Back in December of 2017, JD Nash came up with a formidable list of contenders for the musician who may have actually invented Rock and Roll, a term that goes back much further than Alan Freed‘s use of it in 1951. “It’s described the motion of a ship, a state of religious fervor, and an analogy for sex,” he explained. Elvis Presley, Ike Turner, Bill Haley, Chuck Berry, Bo Diddley, Fats Domino, Little Richard, and Sister Rosetta Tharpe all made his list, and if Rock and Roll were to have a birth certificate, one might expect the birthplace to be Memphis or Clarksdale or Detroit.
One conspicuous omission from a list of usual birthplace suspects would be Hattiesburg, Mississippi, due to the 1936 recordings of the Mississippi Jook Band. The band was founded by Blind Roosevelt Graves and his brother Uaroy, who were best known for gospel songs, such as “I’ll Be Rested” and “Woke Up this Morning (With My Mind on Jesus).” These foundational gospel tunes were the kind of seminal songs that were in the DNA of all subsequent American music. Along with pianist Cooney Vaughn, the Graves brothers recorded as the Mississippi Jook Band; and in the more secular recordings of “Barbecue Bust” and “Dangerous Woman,” we hear the nascent sounds of Rock and Roll.

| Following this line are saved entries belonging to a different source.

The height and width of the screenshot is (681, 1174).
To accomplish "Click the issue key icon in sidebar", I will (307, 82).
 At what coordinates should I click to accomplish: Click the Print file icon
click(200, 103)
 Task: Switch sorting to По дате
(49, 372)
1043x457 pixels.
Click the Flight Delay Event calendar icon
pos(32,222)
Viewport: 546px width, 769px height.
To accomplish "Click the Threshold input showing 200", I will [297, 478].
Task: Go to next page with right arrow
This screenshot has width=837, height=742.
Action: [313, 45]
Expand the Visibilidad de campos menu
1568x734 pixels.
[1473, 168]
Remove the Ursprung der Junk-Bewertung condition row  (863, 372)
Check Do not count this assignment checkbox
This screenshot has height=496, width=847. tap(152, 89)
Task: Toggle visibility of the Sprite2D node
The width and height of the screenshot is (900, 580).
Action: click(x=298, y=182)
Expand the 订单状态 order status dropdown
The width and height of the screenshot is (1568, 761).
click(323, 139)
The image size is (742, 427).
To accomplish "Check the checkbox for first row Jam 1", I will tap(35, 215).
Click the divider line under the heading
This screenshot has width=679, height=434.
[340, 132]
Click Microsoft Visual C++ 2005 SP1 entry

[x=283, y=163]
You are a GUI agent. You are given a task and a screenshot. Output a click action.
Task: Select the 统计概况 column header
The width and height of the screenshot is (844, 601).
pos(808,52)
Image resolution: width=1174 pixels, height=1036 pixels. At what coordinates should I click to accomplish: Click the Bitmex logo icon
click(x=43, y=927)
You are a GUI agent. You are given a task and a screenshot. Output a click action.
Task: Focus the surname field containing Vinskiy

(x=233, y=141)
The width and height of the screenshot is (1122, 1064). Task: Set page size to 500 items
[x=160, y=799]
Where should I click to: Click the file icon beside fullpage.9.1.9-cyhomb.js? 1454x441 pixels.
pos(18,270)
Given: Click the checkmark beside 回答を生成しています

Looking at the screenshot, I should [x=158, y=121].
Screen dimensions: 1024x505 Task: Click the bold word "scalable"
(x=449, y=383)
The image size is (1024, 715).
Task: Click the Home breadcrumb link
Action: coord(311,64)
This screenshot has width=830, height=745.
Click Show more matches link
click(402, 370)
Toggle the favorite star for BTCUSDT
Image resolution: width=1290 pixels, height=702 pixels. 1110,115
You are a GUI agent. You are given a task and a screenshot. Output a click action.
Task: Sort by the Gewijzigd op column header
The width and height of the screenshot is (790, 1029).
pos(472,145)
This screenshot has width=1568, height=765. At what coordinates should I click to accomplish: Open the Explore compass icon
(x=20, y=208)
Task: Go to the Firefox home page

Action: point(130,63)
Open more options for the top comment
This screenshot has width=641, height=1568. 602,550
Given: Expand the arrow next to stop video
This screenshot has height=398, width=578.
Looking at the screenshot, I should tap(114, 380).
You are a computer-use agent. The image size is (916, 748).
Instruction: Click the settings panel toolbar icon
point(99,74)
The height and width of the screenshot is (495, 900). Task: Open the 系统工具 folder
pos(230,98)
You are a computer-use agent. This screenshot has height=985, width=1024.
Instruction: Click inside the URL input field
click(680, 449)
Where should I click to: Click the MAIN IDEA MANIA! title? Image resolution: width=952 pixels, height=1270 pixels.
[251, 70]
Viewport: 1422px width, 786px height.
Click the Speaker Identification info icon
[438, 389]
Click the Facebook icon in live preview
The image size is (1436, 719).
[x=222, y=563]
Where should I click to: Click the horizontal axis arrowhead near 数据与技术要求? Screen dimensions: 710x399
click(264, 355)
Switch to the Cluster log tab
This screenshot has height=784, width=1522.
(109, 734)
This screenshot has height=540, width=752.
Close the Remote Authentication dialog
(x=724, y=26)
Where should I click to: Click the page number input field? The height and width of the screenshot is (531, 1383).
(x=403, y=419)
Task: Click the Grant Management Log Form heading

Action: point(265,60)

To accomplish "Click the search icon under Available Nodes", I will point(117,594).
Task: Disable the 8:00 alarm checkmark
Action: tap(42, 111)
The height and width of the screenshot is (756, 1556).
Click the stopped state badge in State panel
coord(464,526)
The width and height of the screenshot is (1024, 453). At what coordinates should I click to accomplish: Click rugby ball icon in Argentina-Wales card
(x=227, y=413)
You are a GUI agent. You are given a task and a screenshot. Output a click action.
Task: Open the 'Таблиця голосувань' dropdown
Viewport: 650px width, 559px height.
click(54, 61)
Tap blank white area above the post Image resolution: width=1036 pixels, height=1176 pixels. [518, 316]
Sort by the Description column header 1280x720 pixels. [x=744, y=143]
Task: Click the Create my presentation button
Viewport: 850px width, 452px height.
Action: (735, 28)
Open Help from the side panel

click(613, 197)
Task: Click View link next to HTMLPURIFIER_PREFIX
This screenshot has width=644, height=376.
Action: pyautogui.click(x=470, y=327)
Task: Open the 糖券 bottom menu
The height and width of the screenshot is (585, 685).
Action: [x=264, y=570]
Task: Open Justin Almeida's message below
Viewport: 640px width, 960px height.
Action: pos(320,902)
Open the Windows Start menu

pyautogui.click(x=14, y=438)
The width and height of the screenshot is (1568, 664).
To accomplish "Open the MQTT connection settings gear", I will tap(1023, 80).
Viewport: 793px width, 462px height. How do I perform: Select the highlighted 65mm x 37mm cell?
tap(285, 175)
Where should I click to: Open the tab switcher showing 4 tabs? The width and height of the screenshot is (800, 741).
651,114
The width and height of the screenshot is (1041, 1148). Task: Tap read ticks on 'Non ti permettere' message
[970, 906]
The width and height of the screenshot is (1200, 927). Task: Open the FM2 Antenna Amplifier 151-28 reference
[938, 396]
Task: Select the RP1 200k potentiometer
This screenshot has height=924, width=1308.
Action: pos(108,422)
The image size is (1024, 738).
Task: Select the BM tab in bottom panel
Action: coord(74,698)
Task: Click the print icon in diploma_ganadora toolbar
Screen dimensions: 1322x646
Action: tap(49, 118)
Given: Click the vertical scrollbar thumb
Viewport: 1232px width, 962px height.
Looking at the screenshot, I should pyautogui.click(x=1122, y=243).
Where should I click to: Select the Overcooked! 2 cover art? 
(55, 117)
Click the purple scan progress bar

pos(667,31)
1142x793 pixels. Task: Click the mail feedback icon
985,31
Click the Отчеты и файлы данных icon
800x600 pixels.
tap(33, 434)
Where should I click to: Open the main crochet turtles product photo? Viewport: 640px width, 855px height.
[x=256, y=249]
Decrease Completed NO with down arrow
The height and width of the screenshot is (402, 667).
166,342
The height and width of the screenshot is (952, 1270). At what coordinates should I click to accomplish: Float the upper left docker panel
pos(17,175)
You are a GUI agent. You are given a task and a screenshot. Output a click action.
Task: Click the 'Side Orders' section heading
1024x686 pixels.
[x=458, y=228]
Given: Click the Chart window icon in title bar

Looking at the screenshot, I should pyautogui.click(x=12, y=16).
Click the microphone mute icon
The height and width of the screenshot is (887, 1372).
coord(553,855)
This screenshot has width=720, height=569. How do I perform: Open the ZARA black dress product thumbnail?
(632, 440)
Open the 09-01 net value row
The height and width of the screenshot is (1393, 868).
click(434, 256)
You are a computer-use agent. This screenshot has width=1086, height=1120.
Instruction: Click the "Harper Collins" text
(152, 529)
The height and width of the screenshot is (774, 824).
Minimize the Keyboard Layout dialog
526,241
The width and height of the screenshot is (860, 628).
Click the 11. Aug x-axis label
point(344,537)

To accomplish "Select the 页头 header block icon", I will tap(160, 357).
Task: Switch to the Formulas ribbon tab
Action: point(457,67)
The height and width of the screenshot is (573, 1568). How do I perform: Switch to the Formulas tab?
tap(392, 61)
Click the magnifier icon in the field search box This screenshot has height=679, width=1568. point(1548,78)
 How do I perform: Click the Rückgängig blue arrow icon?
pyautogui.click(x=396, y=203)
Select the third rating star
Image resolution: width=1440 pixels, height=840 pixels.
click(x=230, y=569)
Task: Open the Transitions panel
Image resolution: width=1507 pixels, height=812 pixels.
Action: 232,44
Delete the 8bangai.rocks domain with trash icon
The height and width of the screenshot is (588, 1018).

One of the first articles collected in the book The Rolling Stone Illustrated History of Rock and Roll (1992) was “Rock Begins,” written by noted music scholar Robert Palmer. The article states that rock’s roots derived from the “rocking and reeling” style of ecstatic singing found in the “maverick Sanctified and Holiness churches, where guitars, drums, and horns were as acceptable as the pianos and organ, and more easily afforded.” According to Palmer, the Graves brothers’ “‘Barbecue Bust’ and ‘Dangerous Woman’ featured fully formed rock and roll guitar riffs and a stomping rock and roll beat.”
While Nash claims that Rock and Roll as a genre arguably dates back almost a century, it might be said that 81 years is a more precise estimate. And when someone asks about who really invented the music known as Rock and Roll, you can tell them Roosevelt and Uaroy Graves did it in Hattiesburg during the Great Depression.